(TO DO) Copy out every line of the material below, reproducing each one without any change.

(RECORDS TO USE)
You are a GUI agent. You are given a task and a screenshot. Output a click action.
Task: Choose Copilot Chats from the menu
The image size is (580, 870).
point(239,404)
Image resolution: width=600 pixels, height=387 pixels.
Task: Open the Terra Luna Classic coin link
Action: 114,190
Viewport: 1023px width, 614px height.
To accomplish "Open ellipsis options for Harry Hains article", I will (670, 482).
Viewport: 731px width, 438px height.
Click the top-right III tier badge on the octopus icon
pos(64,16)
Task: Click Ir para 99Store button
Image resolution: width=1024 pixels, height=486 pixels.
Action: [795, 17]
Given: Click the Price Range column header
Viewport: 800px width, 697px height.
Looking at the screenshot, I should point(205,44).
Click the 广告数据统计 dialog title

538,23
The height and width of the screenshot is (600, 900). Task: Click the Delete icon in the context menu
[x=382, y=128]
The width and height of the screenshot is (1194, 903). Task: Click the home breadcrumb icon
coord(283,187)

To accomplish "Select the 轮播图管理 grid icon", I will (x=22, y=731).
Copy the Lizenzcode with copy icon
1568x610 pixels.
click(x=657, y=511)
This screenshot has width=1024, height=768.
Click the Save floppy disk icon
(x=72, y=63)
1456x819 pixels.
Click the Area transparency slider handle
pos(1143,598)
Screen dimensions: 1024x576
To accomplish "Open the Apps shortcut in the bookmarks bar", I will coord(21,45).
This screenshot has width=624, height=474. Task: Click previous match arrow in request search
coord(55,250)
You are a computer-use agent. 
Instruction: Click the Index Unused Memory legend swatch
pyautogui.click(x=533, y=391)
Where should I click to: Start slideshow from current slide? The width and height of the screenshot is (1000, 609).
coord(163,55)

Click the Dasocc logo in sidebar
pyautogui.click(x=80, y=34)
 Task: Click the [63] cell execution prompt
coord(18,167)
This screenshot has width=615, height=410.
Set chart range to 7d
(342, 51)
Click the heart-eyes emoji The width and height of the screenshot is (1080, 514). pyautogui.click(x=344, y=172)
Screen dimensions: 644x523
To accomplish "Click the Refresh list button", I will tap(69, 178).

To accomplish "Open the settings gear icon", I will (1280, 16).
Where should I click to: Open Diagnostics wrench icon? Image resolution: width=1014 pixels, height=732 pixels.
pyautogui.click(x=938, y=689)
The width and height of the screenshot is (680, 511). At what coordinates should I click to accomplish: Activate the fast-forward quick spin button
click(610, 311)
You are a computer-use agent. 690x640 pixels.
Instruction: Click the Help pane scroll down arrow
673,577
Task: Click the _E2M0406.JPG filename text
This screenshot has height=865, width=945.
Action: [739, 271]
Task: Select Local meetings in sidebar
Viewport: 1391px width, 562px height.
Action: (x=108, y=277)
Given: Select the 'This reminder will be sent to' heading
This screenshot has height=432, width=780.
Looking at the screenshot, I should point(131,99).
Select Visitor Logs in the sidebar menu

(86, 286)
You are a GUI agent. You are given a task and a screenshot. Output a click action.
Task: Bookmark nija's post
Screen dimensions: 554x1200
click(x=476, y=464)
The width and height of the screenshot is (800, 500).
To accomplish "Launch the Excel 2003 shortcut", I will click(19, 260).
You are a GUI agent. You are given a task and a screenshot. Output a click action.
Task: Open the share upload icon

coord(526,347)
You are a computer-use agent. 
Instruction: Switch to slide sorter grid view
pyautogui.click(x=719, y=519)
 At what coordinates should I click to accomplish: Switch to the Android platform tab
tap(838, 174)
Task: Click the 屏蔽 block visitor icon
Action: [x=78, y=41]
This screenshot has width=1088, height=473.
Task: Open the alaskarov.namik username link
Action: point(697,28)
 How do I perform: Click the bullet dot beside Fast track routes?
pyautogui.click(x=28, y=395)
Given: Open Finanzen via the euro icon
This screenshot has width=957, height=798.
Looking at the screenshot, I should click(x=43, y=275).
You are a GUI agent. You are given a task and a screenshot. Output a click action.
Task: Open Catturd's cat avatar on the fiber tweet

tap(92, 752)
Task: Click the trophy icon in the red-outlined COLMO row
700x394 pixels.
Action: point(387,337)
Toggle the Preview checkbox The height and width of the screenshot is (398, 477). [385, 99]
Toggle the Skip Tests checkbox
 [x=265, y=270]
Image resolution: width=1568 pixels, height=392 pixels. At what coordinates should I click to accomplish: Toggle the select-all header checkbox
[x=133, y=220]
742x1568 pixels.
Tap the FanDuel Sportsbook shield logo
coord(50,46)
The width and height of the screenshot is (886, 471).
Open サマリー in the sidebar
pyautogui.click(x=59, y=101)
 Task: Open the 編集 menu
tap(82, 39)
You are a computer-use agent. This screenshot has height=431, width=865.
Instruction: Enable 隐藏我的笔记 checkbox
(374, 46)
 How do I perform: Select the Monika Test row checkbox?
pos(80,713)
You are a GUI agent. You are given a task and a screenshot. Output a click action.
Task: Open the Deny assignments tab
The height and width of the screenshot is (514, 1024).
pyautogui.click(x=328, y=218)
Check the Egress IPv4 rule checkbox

(SOLUTION)
You are a GUI agent. You are given a task and a screenshot. Output a click action.
Task: Choose Copilot Chats from the menu
The image size is (580, 870).
point(239,404)
Image resolution: width=600 pixels, height=387 pixels.
Task: Open the Terra Luna Classic coin link
Action: 114,190
Viewport: 1023px width, 614px height.
To accomplish "Open ellipsis options for Harry Hains article", I will (670, 482).
Viewport: 731px width, 438px height.
Click the top-right III tier badge on the octopus icon
pos(64,16)
Task: Click Ir para 99Store button
Image resolution: width=1024 pixels, height=486 pixels.
Action: [795, 17]
Given: Click the Price Range column header
Viewport: 800px width, 697px height.
Looking at the screenshot, I should point(205,44).
Click the 广告数据统计 dialog title

538,23
The height and width of the screenshot is (600, 900). Task: Click the Delete icon in the context menu
[x=382, y=128]
The width and height of the screenshot is (1194, 903). Task: Click the home breadcrumb icon
coord(283,187)

To accomplish "Select the 轮播图管理 grid icon", I will (x=22, y=731).
Copy the Lizenzcode with copy icon
1568x610 pixels.
click(x=657, y=511)
This screenshot has width=1024, height=768.
Click the Save floppy disk icon
(x=72, y=63)
1456x819 pixels.
Click the Area transparency slider handle
pos(1143,598)
Screen dimensions: 1024x576
To accomplish "Open the Apps shortcut in the bookmarks bar", I will coord(21,45).
This screenshot has width=624, height=474. Task: Click previous match arrow in request search
coord(55,250)
You are a computer-use agent. 
Instruction: Click the Index Unused Memory legend swatch
pyautogui.click(x=533, y=391)
Where should I click to: Start slideshow from current slide? The width and height of the screenshot is (1000, 609).
coord(163,55)

Click the Dasocc logo in sidebar
pyautogui.click(x=80, y=34)
 Task: Click the [63] cell execution prompt
coord(18,167)
This screenshot has width=615, height=410.
Set chart range to 7d
(342, 51)
Click the heart-eyes emoji The width and height of the screenshot is (1080, 514). pyautogui.click(x=344, y=172)
Screen dimensions: 644x523
To accomplish "Click the Refresh list button", I will tap(69, 178).

To accomplish "Open the settings gear icon", I will (1280, 16).
Where should I click to: Open Diagnostics wrench icon? Image resolution: width=1014 pixels, height=732 pixels.
pyautogui.click(x=938, y=689)
The width and height of the screenshot is (680, 511). At what coordinates should I click to accomplish: Activate the fast-forward quick spin button
click(610, 311)
You are a computer-use agent. 690x640 pixels.
Instruction: Click the Help pane scroll down arrow
673,577
Task: Click the _E2M0406.JPG filename text
This screenshot has height=865, width=945.
Action: [739, 271]
Task: Select Local meetings in sidebar
Viewport: 1391px width, 562px height.
Action: (x=108, y=277)
Given: Select the 'This reminder will be sent to' heading
This screenshot has height=432, width=780.
Looking at the screenshot, I should point(131,99).
Select Visitor Logs in the sidebar menu

(86, 286)
You are a GUI agent. You are given a task and a screenshot. Output a click action.
Task: Bookmark nija's post
Screen dimensions: 554x1200
click(x=476, y=464)
The width and height of the screenshot is (800, 500).
To accomplish "Launch the Excel 2003 shortcut", I will click(19, 260).
You are a GUI agent. You are given a task and a screenshot. Output a click action.
Task: Open the share upload icon

coord(526,347)
You are a computer-use agent. 
Instruction: Switch to slide sorter grid view
pyautogui.click(x=719, y=519)
 At what coordinates should I click to accomplish: Switch to the Android platform tab
tap(838, 174)
Task: Click the 屏蔽 block visitor icon
Action: [x=78, y=41]
This screenshot has width=1088, height=473.
Task: Open the alaskarov.namik username link
Action: point(697,28)
 How do I perform: Click the bullet dot beside Fast track routes?
pyautogui.click(x=28, y=395)
Given: Open Finanzen via the euro icon
This screenshot has width=957, height=798.
Looking at the screenshot, I should click(x=43, y=275).
You are a GUI agent. You are given a task and a screenshot. Output a click action.
Task: Open Catturd's cat avatar on the fiber tweet

tap(92, 752)
Task: Click the trophy icon in the red-outlined COLMO row
700x394 pixels.
Action: point(387,337)
Toggle the Preview checkbox The height and width of the screenshot is (398, 477). [385, 99]
Toggle the Skip Tests checkbox
 [x=265, y=270]
Image resolution: width=1568 pixels, height=392 pixels. At what coordinates should I click to accomplish: Toggle the select-all header checkbox
[x=133, y=220]
742x1568 pixels.
Tap the FanDuel Sportsbook shield logo
coord(50,46)
The width and height of the screenshot is (886, 471).
Open サマリー in the sidebar
pyautogui.click(x=59, y=101)
 Task: Open the 編集 menu
tap(82, 39)
You are a computer-use agent. This screenshot has height=431, width=865.
Instruction: Enable 隐藏我的笔记 checkbox
(374, 46)
 How do I perform: Select the Monika Test row checkbox?
pos(80,713)
You are a GUI agent. You are given a task and a screenshot. Output a click action.
Task: Open the Deny assignments tab
The height and width of the screenshot is (514, 1024).
pyautogui.click(x=328, y=218)
Check the Egress IPv4 rule checkbox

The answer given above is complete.